In the current study, we identified Hsp70 to be one of the gene targets of miR-34a by different target prediction algorithms. This finding was supported in our lab by the inverse correlation between miR-34a and Hsp70 expression profiles. Serum Hsp70 levels was up-regulated among cancer patients but not in the LC group compared to controls, with the highest levels detected in late HCC patients and with those having large number of liver masses. In previous studies, Hsp70 were elevated in many types of cancer, including breast, colon, liver, prostate and esophageal carcinomas (Ciocca et al., 1999; Hwang et al., 2003; Joo et al., 2005; Alaiya et al., 2001; Tang et al., 2005; Sherman and Gabai, 2015). Similarly, Gehrmann et al., (2014), reported significantly higher expression of Hsp70 in the sera of HCC patients compared to healthy subjects and hepatitis patients. Wang et al., (2015) study revealed Hsp70 overexpression levels in HCC more than those of LC and controls with high sensitivity and specificity. Chuma et al., (2003), found Hsp-70 to be the most abundantly up-regulated gene in early HCC and a good sensitive biomarker that differentiate early malignancy from precancerous or non-cancerous liver. Shin et al., (2011), suggested Hsp70 to be an independent predictor of prognosis in malignancy. Hsp70 gene is normally expressed at low levels, and is induced under stress conditions to protect cells from proteotoxic effect associated with rapid cell proliferation during malignant transformation and to confer resistance to apoptotic cell death induced by chemo- and radiotherapy (Radons, 2016). In cancer cells, more Hsp70 molecules occur in the plasma membrane and are actively secreted into the blood circulation in lipid vesicles (Gehrmann et al., 2014). Based on these findings, our results support the evidence that Hsp70 have a key role in the development and progression of HCC thus could be a putative biomarker for early and late HCC.

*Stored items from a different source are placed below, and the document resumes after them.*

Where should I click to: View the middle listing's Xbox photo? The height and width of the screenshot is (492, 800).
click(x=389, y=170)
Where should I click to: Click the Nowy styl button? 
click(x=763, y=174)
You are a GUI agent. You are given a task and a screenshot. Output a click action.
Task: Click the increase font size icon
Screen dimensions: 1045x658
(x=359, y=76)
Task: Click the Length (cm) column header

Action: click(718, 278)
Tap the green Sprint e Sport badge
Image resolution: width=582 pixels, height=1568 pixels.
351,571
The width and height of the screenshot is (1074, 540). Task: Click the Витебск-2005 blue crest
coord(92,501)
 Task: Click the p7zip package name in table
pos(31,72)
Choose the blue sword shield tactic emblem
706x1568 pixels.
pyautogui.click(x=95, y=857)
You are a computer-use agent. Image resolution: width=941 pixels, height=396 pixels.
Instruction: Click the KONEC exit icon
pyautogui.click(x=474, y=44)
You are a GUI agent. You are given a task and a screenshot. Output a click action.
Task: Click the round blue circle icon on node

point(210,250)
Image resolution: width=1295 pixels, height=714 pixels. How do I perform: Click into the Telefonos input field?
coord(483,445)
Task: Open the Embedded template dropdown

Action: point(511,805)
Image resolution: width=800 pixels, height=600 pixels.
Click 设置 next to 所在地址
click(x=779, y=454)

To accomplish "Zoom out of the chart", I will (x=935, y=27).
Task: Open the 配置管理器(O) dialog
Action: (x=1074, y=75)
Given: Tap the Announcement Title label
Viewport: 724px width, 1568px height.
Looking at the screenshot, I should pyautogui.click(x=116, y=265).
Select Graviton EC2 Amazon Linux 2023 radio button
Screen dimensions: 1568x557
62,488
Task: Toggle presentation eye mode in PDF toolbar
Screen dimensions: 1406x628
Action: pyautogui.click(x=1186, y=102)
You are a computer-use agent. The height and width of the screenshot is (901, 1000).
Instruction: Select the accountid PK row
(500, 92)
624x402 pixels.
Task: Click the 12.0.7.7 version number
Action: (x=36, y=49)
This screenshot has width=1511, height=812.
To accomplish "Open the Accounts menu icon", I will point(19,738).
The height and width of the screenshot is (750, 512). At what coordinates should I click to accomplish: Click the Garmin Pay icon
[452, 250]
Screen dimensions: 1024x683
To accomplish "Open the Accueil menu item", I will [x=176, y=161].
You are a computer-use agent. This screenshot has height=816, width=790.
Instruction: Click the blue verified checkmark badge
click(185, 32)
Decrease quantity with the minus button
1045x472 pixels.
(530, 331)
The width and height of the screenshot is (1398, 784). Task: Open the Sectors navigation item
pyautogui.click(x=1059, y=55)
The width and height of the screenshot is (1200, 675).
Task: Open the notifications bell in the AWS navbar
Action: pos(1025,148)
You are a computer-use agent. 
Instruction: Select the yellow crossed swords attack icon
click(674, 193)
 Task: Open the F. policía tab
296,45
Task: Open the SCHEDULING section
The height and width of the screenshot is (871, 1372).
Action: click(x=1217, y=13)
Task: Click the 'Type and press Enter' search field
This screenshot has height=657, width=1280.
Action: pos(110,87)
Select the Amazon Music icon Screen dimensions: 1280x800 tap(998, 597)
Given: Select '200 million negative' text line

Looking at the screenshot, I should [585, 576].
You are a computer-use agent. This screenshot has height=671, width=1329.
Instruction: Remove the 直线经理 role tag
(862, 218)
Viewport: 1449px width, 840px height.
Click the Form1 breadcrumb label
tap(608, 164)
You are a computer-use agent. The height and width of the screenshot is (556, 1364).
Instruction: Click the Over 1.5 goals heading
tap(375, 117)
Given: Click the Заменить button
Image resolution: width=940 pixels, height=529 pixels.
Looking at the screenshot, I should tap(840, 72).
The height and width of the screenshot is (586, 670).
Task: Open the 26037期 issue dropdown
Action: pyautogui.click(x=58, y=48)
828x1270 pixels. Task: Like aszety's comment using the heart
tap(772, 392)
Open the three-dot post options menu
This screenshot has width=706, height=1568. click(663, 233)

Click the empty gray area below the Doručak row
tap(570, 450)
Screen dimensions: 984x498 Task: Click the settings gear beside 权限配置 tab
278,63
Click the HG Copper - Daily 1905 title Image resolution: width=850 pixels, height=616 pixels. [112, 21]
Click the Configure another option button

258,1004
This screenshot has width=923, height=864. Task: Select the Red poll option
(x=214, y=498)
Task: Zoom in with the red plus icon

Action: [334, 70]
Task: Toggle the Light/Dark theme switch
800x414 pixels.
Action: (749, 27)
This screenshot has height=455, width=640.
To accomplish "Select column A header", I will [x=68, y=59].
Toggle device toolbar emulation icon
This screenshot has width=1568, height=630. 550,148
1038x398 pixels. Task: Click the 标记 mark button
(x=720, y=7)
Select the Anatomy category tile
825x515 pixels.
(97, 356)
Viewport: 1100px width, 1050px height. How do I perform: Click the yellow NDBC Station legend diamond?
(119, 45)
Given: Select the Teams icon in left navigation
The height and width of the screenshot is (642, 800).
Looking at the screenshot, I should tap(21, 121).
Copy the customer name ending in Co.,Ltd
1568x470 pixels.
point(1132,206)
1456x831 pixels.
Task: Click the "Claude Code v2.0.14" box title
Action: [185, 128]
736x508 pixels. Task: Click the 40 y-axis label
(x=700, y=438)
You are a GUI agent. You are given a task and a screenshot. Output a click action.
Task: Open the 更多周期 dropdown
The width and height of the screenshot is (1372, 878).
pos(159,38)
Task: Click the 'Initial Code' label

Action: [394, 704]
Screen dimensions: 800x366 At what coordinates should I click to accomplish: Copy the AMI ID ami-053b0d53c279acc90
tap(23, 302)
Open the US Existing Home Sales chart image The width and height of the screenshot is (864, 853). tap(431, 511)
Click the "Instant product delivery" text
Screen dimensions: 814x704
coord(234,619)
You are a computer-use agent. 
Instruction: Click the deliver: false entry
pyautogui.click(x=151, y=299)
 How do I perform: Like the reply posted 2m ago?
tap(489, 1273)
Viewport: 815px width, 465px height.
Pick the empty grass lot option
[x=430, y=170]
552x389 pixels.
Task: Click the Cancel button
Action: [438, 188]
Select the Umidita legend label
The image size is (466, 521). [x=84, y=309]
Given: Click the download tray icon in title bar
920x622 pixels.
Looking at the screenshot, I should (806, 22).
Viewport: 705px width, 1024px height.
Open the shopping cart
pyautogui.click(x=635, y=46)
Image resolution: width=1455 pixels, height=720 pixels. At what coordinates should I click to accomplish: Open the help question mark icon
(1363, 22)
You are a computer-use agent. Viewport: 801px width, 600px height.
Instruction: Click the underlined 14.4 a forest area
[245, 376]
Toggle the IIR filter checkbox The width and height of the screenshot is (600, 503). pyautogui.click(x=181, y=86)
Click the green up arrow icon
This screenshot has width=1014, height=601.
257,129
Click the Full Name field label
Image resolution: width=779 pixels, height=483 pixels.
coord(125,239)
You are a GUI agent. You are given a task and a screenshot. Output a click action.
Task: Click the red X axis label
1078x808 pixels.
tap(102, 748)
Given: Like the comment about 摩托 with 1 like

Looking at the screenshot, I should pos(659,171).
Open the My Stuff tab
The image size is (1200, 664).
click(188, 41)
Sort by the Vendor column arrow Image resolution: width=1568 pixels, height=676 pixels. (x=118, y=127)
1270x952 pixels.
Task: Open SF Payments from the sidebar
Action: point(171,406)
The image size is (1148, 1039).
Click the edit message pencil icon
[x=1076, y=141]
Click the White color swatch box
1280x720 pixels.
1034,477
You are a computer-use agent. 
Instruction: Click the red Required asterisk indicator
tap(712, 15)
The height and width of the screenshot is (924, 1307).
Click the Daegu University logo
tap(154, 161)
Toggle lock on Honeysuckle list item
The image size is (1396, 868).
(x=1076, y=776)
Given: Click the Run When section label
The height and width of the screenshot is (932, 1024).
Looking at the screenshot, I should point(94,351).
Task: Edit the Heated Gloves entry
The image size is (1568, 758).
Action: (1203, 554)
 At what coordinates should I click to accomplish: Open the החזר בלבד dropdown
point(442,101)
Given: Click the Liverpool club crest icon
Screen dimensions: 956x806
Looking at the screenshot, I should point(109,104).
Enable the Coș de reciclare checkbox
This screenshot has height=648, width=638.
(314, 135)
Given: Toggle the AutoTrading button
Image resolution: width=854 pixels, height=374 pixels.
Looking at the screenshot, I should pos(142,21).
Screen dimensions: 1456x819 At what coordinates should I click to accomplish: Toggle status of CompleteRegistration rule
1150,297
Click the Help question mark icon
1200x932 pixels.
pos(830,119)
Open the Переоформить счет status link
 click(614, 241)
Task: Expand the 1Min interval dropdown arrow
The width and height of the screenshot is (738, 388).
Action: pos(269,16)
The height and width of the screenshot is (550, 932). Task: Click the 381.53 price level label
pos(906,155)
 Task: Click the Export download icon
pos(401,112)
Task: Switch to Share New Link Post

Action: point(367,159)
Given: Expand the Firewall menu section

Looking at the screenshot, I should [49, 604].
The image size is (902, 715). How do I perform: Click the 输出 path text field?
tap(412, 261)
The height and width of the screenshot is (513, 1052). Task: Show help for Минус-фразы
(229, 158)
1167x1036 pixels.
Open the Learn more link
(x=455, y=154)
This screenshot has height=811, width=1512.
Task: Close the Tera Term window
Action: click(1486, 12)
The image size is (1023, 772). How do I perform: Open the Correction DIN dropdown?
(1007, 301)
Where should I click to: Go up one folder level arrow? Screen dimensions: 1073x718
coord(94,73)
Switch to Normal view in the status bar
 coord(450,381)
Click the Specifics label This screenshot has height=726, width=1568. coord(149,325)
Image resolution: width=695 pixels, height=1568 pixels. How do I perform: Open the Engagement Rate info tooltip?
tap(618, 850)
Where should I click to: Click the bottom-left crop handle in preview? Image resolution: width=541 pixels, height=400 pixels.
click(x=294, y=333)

The current study has some limitations, including that the number of cases was relatively small and the study explored the effect of only one member of miRNAs, which could reduce its accuracy for early detection of HCC and monitoring the progression. However, our study has the advantage to be the first one to explore the role of miRNA-34a/Hsp70 axis in HCC disease. We recommend a larger scale multi-center studies exploring a panel of miRNAs instead of a single one for a more sound conclusions and recommendations regarding surveillance for HCC. In conclusion, this study confirms that miRNA-34a along with Hsp-70 could be potential biomarkers for both development and progression of HCC among patients with HCV-related liver cirrhosis. Future prospective studies are required to confirm these findings.